Saw discussion about “No tags” being the equivalent of an ersatz private post on Tumblr. Here’s what I know: “No tags” equaling “don’t reblog” is a convention that grew in response to Tumblr tag trolls.
There are Tumblr griefers who search on tags like “personal”, “selfie”, “please don’t reblog”, and so on, dedicated to reblogging selfies and other personal content with bullying tags. I first heard of the “no tags means don’t reblog” convention around 2012, in posts about evading Tumblr tag griefers.
But since Tumblr tags have two functions (to organize content within a blog, as well as serving as search keywords for Tumblr at large), Tumblr users who wish to avoid reblogs, but still want to organize their blog for themselves, are in a bind.
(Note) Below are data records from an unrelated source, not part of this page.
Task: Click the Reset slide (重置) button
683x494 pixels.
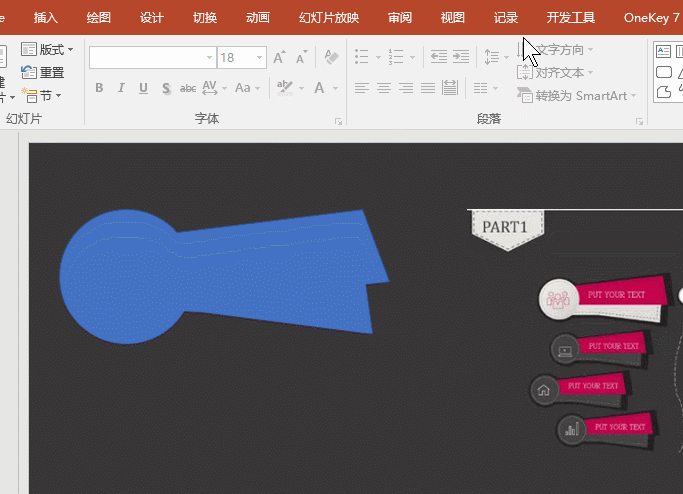Action: [43, 72]
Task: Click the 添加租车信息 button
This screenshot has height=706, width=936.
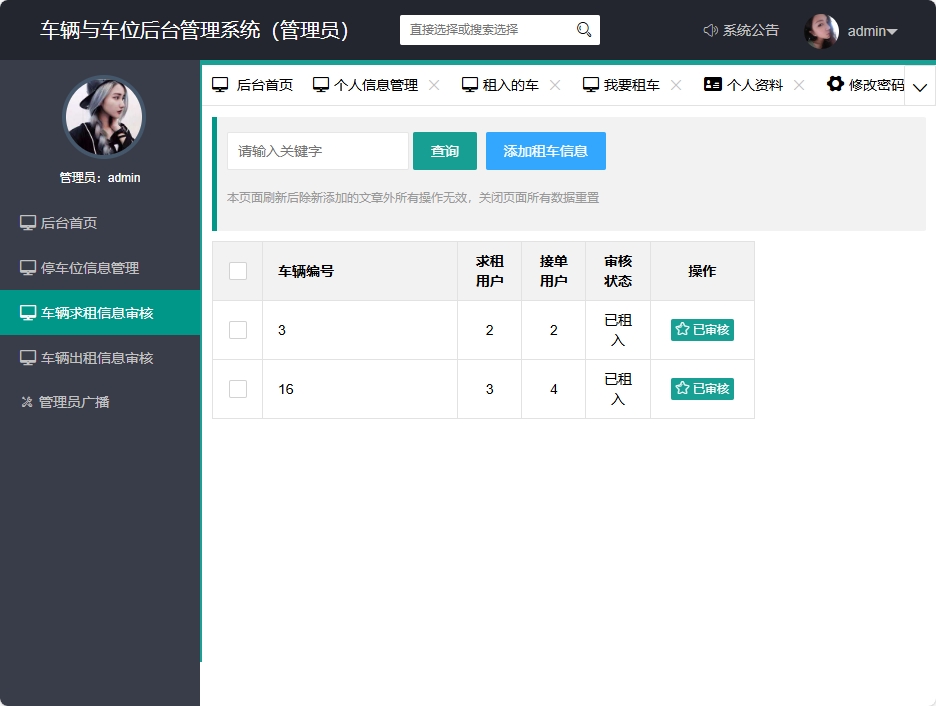Action: pyautogui.click(x=545, y=150)
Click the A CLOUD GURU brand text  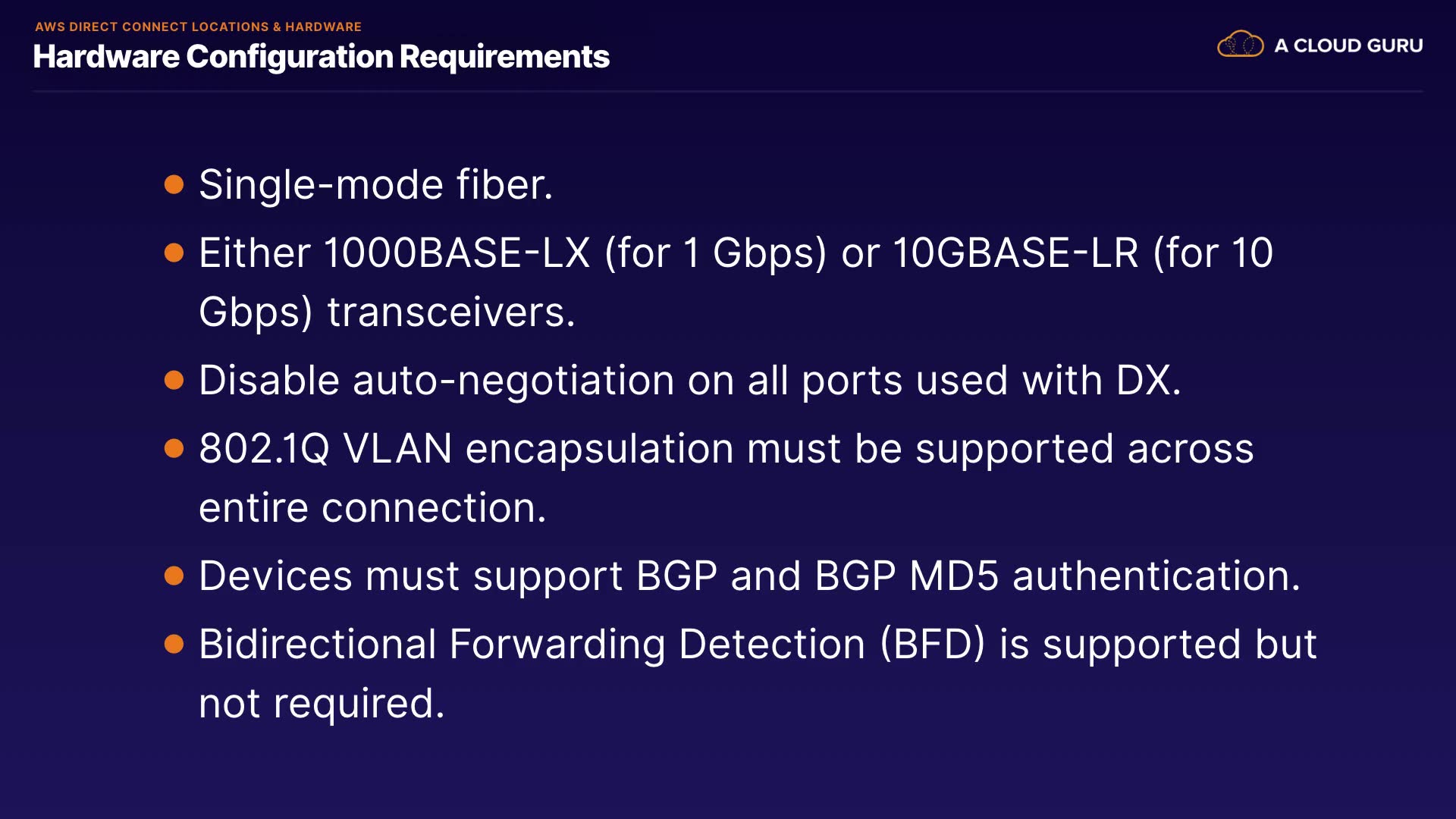1348,46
I know of three methods to get around it: 1. Using nonsensical tags which make sense only to the blogger. 2. Adding unusual prefixes or suffixes to the tags. 3. Starting with five filler tags (Tumblr only indexes the first five tags) followed by the “real” tags.
Ultimately, “no tags” is a response to Tumblr’s lack of privacy tools. If people could make posts that could not be reblogged, or could make follower-locked/non-rebloggable posts, then the “no tags” workaround would be unnecessary. In the absence of genuine functionality, Tumblr users have resorted to “word-of-blog” customs. For instance, some artists post works-in-progress with the tag “wip” for “work in progress” and then get angry if it is reblogged because people “should know” it’s wrong to reblog works in progress.
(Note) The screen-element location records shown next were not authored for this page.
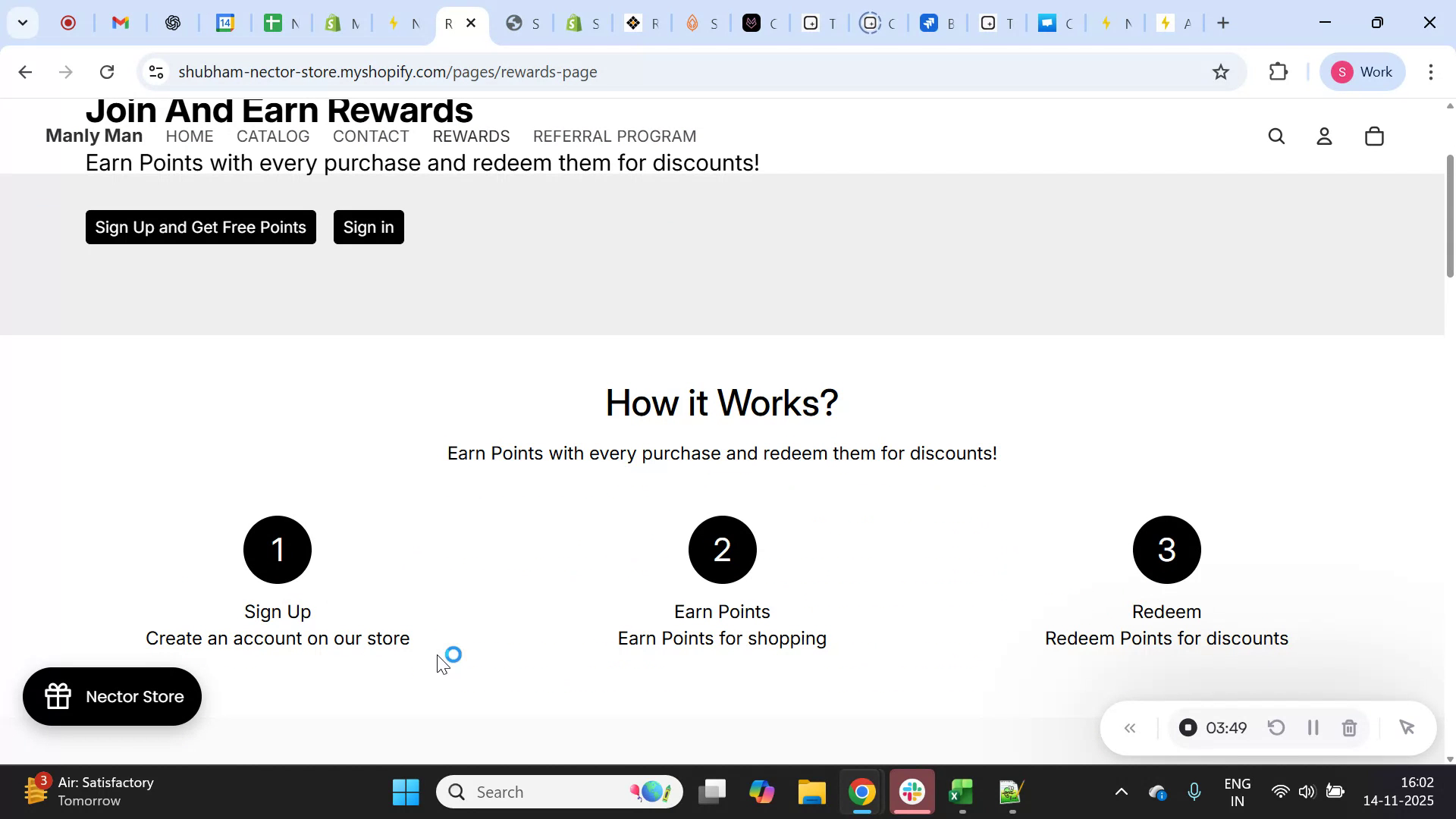Open the account icon in store header
Viewport: 1456px width, 819px height.
point(1324,136)
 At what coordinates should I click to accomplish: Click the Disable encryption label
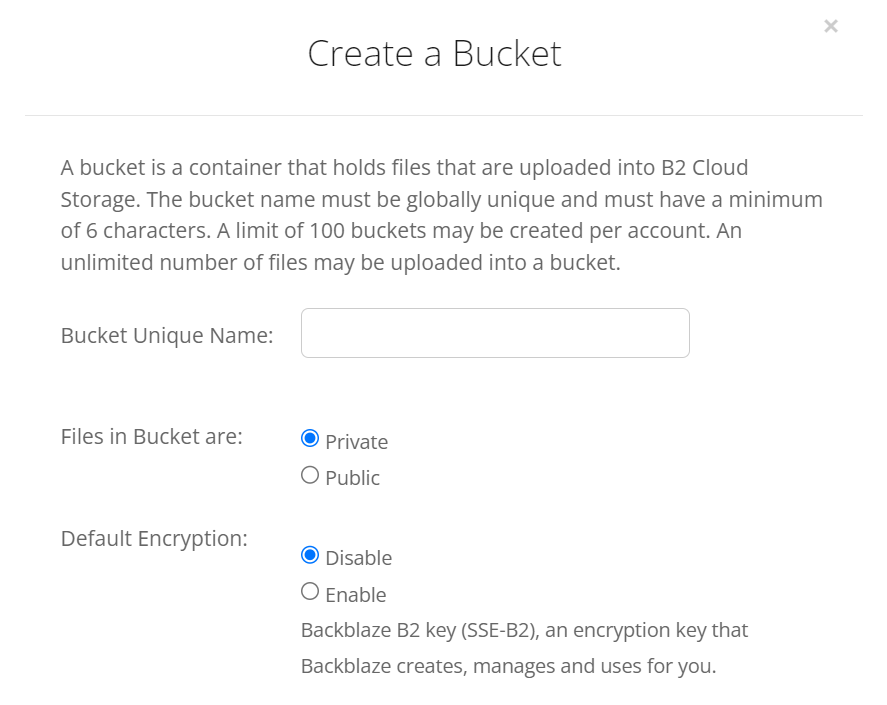pos(358,557)
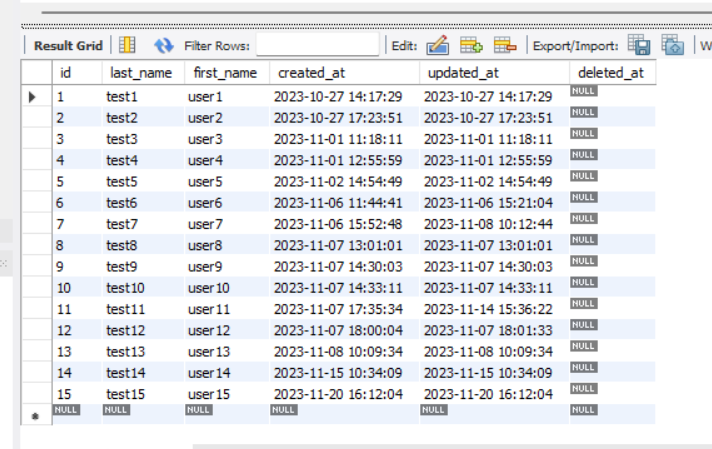Select the row marker for row id 1
Screen dimensions: 712x449
pyautogui.click(x=33, y=97)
Since Tumblr’s privacy options are shitty, my response to any “you should not have commented on or reblogged my post for X reason” is to delete my reblog immediately UNLESS the original poster wrote something seriously harmful (racist, sexist, transphobic, etc.) and there is ass-covering going on.
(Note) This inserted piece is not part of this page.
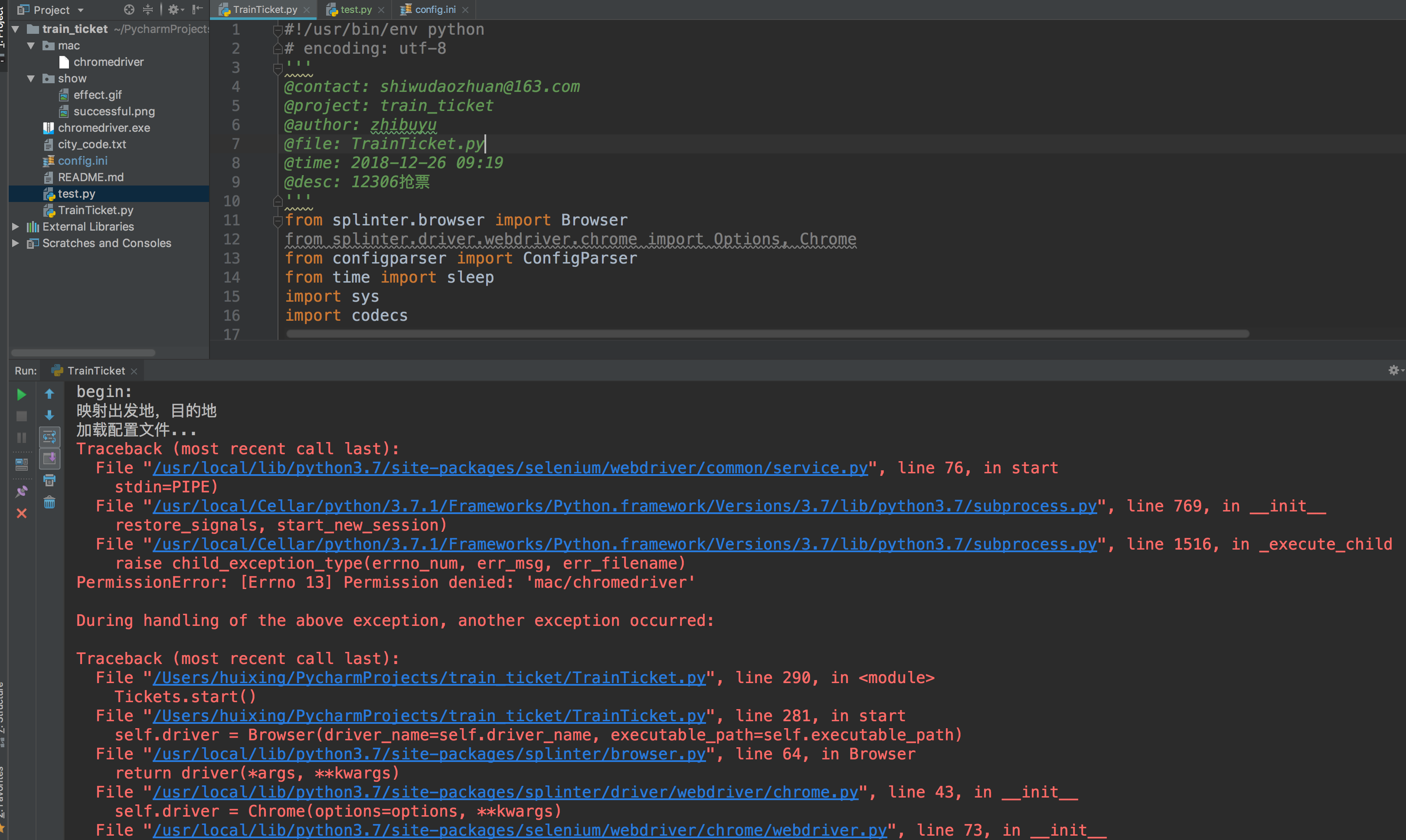Expand Scratches and Consoles
Image resolution: width=1406 pixels, height=840 pixels.
(x=16, y=243)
Example: I posted a photo of Benedict Cumberbatch in “12 Years A Slave” and put a blurb under it that said something like “Looking forward to Steve McQueen and Benedict Cumberbatch blowing the ‘good master’ myth out of the water.” Someone reblogged it, removed my comment, and substituted something like, “Look at Benny being nice to his slaves, he’s so handsome.” That seriously happened. I was mad as hell, reblogged their altered reblog, put my original comment back, and ranted. Later the reblogger asked me to delete my reblog of their bullshit. I did not delete it.
However, when the post topic is fandom meta or something equally non-urgent (James McAvoy’s shaved head: hot or not?), then I follow the “don’t reblog” request regardless of the reasons given (or not given, as the case may be; it isn’t really my business why someone does not want something reblogged).
A warning about Tumblr and search engines: choosing the “do not make my Tumblr blog searchable” doesn’t actually work. While the original post will not get indexed by Google, every reblog of the post will be indexed and will turn up in search results if the rebloggers do not also have “don’t make my Tumblr searchable” selected, and many of course will not, since “yes make my blog searchable” is the default. Whether there are tags or not does not matter; the search engines index the post’s content. Since Tumblr can’t make ad money on private and non-indexed content, and making money is the reason for Tumblr’s existence, Tumblr will continue to provide shitty privacy options. It’s this last fact that I think is the most important, and why I comply with “do not reblog” requests.